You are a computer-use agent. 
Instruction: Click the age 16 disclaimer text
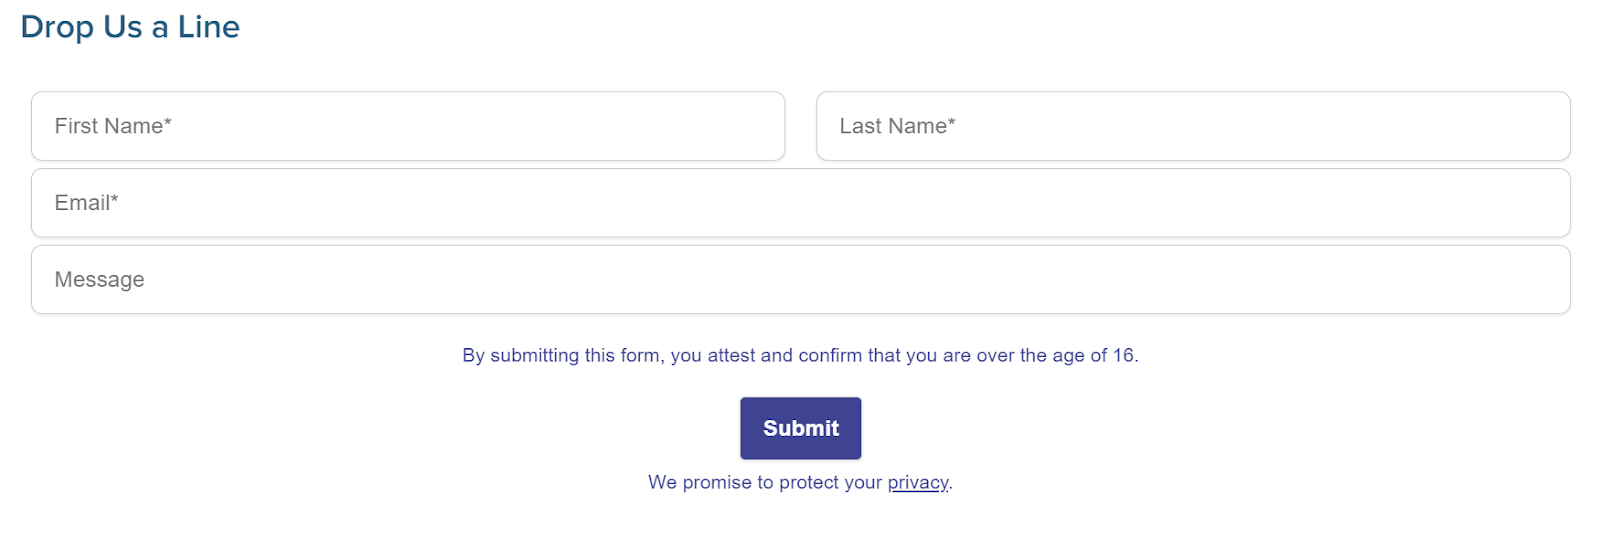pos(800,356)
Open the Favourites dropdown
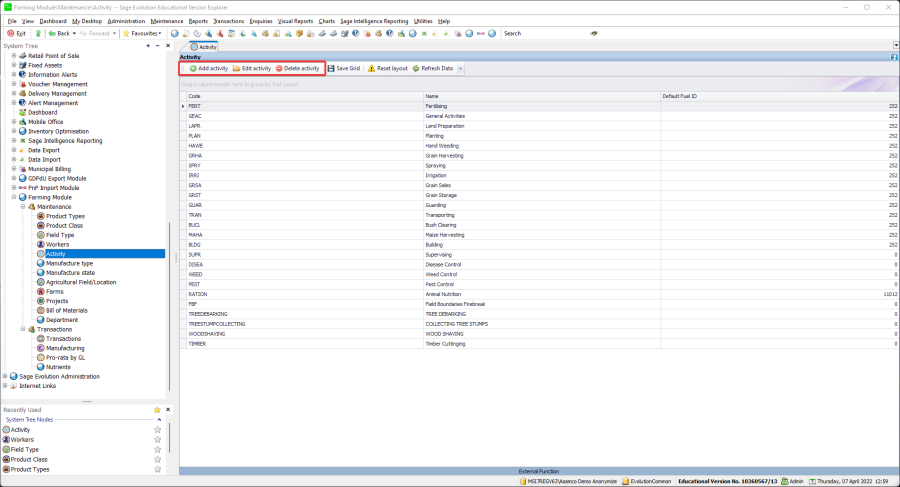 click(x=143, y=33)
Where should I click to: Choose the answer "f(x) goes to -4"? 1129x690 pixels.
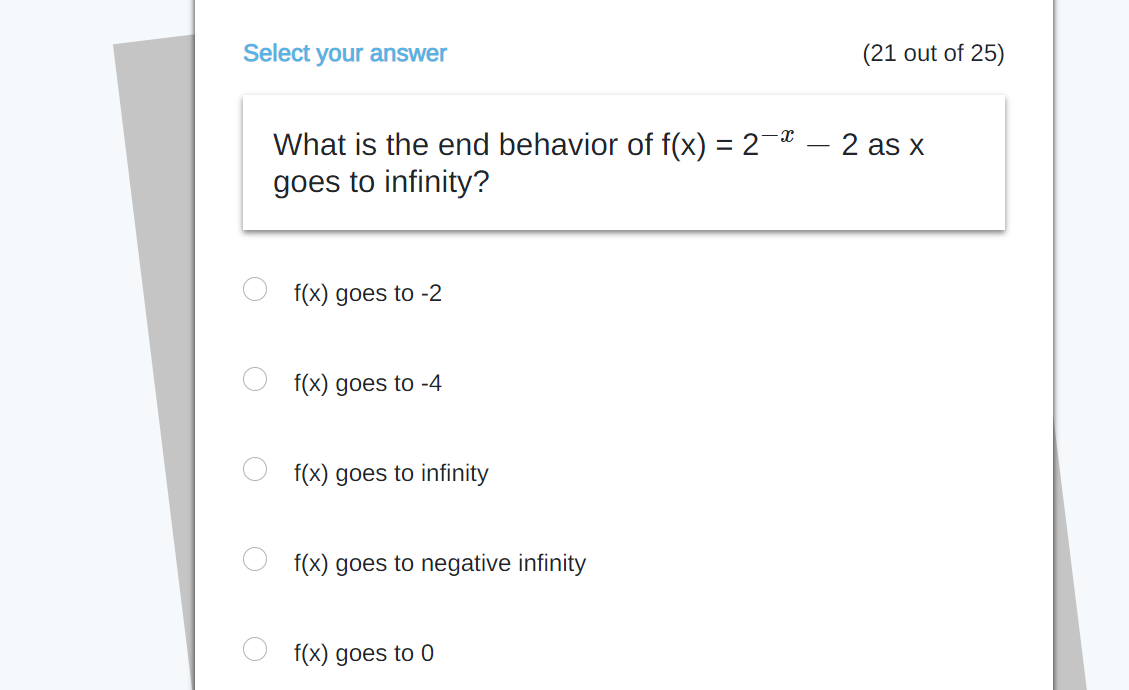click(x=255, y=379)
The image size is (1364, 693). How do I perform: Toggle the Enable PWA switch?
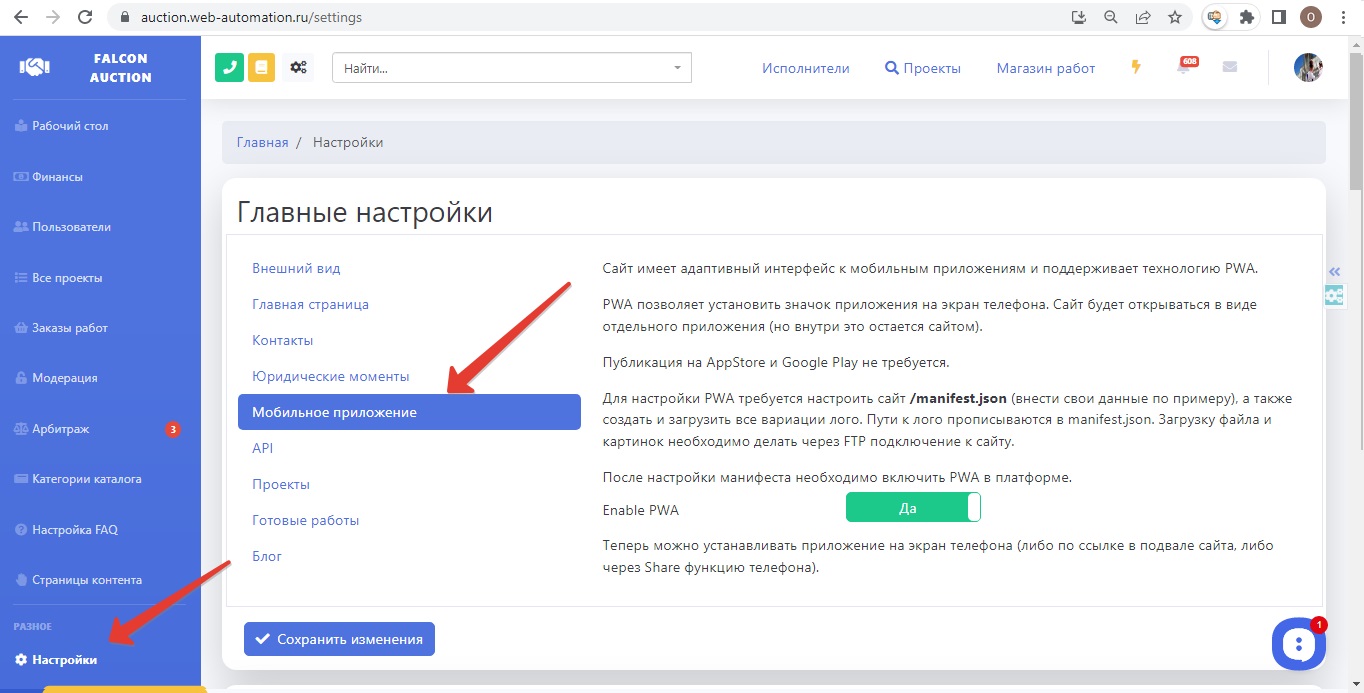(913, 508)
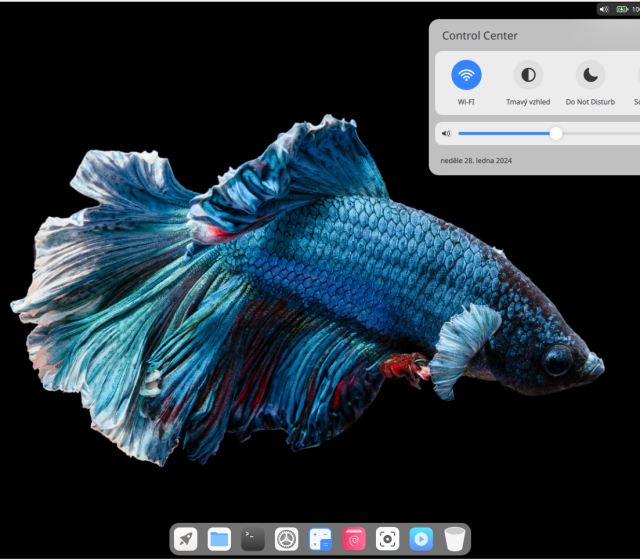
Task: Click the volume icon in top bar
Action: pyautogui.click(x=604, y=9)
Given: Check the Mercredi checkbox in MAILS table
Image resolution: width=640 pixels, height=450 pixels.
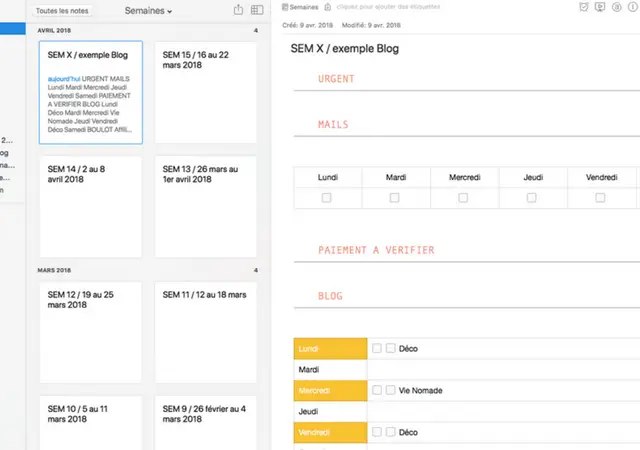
# # # # # # #
_WHAT THE EXERCISE ASKS:_ An exact copy of the entries, minus the pictures, is what's needed here.

_ANSWER SPACE:_
You are a computer-use agent. 
Instruction: Click the age 16 disclaimer text
pos(800,356)
Open the Favourites dropdown
 click(x=143, y=33)
Where should I click to: Choose the answer "f(x) goes to -4"? 1129x690 pixels.
click(x=255, y=379)
The image size is (1364, 693). How do I perform: Toggle the Enable PWA switch?
(913, 508)
Task: Click the volume icon in top bar
Action: pyautogui.click(x=604, y=9)
Given: Check the Mercredi checkbox in MAILS table
Image resolution: width=640 pixels, height=450 pixels.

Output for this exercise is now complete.